As a group, man has been sticking little bits of special kinds of dirt in little places he or she can make really hot, for a long time and doing it quite well thank you. The modern potters that expound on the intricacies of celadons and reduction reds and the need for specific temperature points, etc., etc., need to be reminded that the Chinese/Koreans/Lao have be turning out pretty fine celadons in very rustic kilns for anywhere from 1,000 – 1,500 years, depending on who is writing their doctorial thesis that week.
Technically speaking, I use a high temperature stoneware clay body with a little cobalt/copper (mostly) on it heated to a very high- temperature. It’s 6 or 7 times the temperature they use to cook the family roast on Sundays in a small box, about the size of the average fridge, for a day or so and then cooled for another day or so.

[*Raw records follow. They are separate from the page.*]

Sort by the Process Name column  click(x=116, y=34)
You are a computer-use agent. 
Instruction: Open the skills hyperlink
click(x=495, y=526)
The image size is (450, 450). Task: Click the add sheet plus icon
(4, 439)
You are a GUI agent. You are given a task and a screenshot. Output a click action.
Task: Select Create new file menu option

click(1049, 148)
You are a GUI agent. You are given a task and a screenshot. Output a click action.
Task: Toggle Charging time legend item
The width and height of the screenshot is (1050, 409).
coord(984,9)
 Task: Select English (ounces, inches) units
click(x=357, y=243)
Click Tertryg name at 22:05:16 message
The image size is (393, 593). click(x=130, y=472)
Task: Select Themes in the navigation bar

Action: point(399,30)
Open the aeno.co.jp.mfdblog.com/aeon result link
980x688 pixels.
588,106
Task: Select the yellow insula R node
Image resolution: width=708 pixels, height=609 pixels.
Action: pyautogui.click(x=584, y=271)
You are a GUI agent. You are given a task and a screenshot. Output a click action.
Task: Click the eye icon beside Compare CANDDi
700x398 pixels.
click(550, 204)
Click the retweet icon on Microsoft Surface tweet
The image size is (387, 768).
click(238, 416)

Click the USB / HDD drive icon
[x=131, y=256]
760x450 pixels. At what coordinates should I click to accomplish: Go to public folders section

It ain’t rocket science because it can’t be. If nothing else, it’s because there weren’t rockets or that this stuff was done by peasants that worked by their senses who looked at the colour of the inside of the kiln at various stages and listened to the sound those kilns made. They were, however, artisans in the truest sense of the word. They had specific skills and used those skills; they fed their families with the stuff they traded and ate from the bowls they made and on occasion, late at night when they weren’t exhausted, put little drawings on some of them.
So what then is my process? It is the design of shapes that are pleasing and balanced, it is taking those shapes – drawn on the back of a Grade 8 math rubric – molding them mainly with my hands and with the occasional help of a potter’s wheel (because it makes round things quick), and taking them to a temperature that gives me the colour I want and makes sure the molecules of whatever chemical I am using won’t leech out into the Shreddies. And then maybe, which is the most important part of the process, is my shape actually gets used and on occasion and someone notices that the Shreddies taste better from my bowl than from the Tupperware one.